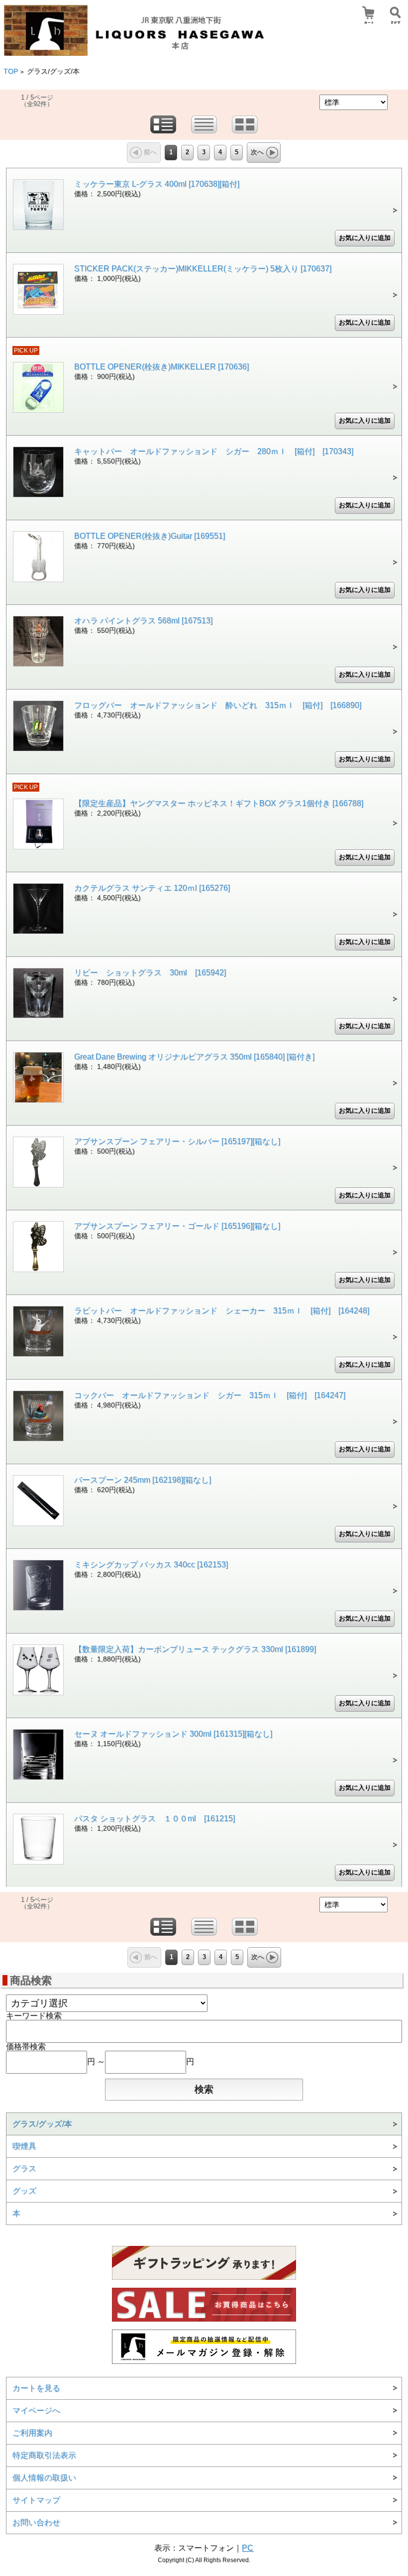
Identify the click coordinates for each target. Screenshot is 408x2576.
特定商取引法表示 (44, 2455)
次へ (257, 152)
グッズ (24, 2191)
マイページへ (36, 2410)
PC (247, 2548)
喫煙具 (24, 2146)
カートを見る (36, 2388)
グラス (24, 2168)
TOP (10, 71)
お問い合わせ (36, 2522)
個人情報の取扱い (44, 2477)
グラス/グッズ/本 (42, 2123)
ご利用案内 (32, 2433)
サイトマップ (36, 2500)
########################################
• **ACTIVITY**
When an image appears in the data, skip it and output the rest exactly.

• **TASK ANSWER**
Identify the click coordinates for each target. Screenshot is 408x2576.
特定商取引法表示 (44, 2455)
次へ (257, 152)
グッズ (24, 2191)
マイページへ (36, 2410)
PC (247, 2548)
喫煙具 (24, 2146)
カートを見る (36, 2388)
グラス (24, 2168)
TOP (10, 71)
お問い合わせ (36, 2522)
個人情報の取扱い (44, 2477)
グラス/グッズ/本 (42, 2123)
ご利用案内 (32, 2433)
サイトマップ (36, 2500)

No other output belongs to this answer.